Computer Clubhouse provides young people with access to technology

27 May 2015

Computer-Clubhouse AARNetThis post was first published on AARNet News on May 22 2015. 

It’s hard to believe that a year has already passed since AARNet joined forces with YWCA Canberra to establish the first Computer Clubhouse in the ACT, the third of its kind in Australia.

YWCA Canberra believes everyone has the right to contribute to and share equally in the benefits of our community’s social, cultural, and economic development – an ethos shared with the global Computer Clubhouse Network.

Founded in Boston in 1993, the Computer Clubhouse Network now extends across the world, providing 25000 young people every year with access to leading technological resources, skills and experiences to help them succeed in their careers, contribute to their communities, and lead outstanding lives.

The YWCA Computer Clubhouse (the Clubhouse) is located in Richardson, a Canberra suburb that has the highest number of people in the ACT (24%) who fall into the most disadvantaged 20% of all 15-64 year old Australians.

The Clubhouse officially opened its doors on Friday 10 October last year. Along with a host of corporate, philanthropic, government and community partners, YWCA Canberra celebrated the landmark event with its young Clubhouse Members, and their families.

Gail Breslow, Director of the Intel Computer Clubhouse Network, travelled from Boston to attend and speak at the festivities, and was impressed by what she saw.

In her speech, she emphasised the ‘soft’ skills that Clubhouse members learn as part of the program’s ethos, including collaboration, how to action an idea, and taking a project from conceptualisation through to completion.

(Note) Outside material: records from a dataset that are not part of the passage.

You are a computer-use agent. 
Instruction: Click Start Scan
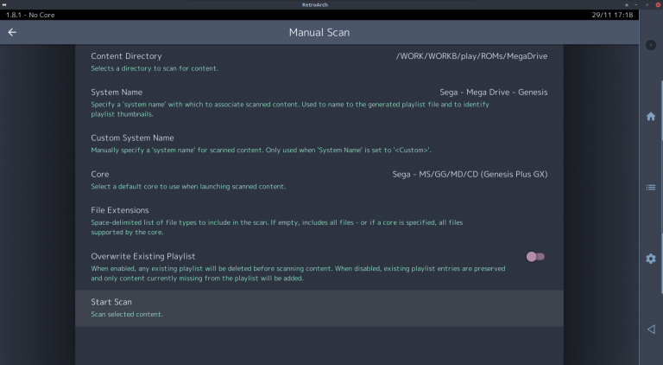click(x=319, y=307)
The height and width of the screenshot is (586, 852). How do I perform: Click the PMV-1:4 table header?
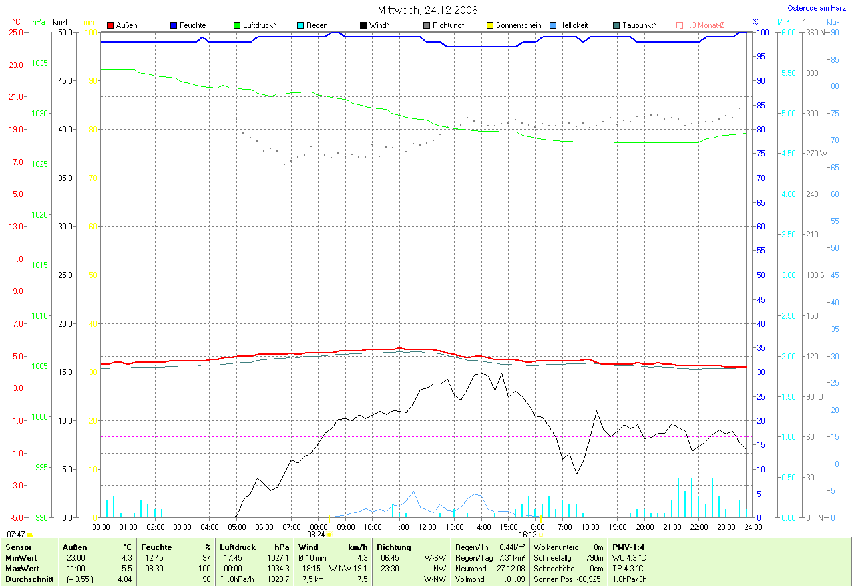[628, 547]
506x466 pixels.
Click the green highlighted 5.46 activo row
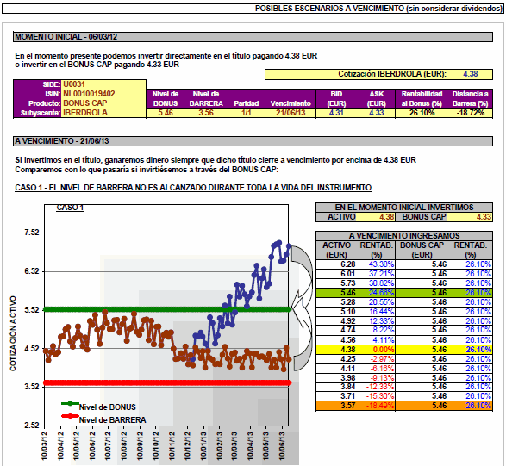(404, 293)
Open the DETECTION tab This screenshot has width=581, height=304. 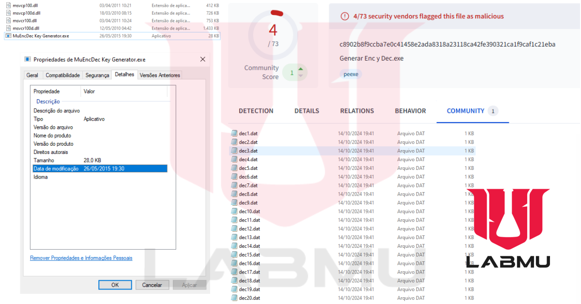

YWCA Canberra’s Executive Director, Frances Crimmins said the Clubhouse provides a unique opportunity to bridge the digital divide and provide an opportunity for all young people to have access to technology.

“The ultimate goal of the Clubhouse is to connect young people in Tuggeranong to professional development opportunities with ICT organisations in Canberra, and future employment through the program’s mentors and industry partners.”

“This innovative program allows us to re-engage young people in education and in their community. It’s also an accessible space for vulnerable young people, young women and girls, and young people from Aboriginal and Torres Strait Islander backgrounds,” Ms Crimmins said.

Open to all young people in the Tuggeranong region between the ages of 10 and 18, Clubhouse Members have access to a wealth of technological resources such as 3D modelling and printing, graphic design, digital photography and imaging, game design, coding, and robotics.

Key to the success of the Clubhouse is having access to high speed internet connectivity, which enables our Members to form relationships with other young people in Clubhouses all over the world via the “Global Village”.

Regular Skype calls between Clubhouses in Australia and New Zealand are already taking place over the AARNet network, with the main agenda item being the development of the 2015 APAC Regional Conference.

It’s been a few years since the last APAC Regional Conference, and the global Intel Computer Clubhouse Network (ICCN) is very excited to see new energy breathed into this important event.

After our last regional Skype meeting, Brenda Abanavas, the APAC Regional Coordinator said, “I am over the top thrilled that all of you are so committed to building a strong cluster of creativity and support…Thanks again for a wonderful meeting”.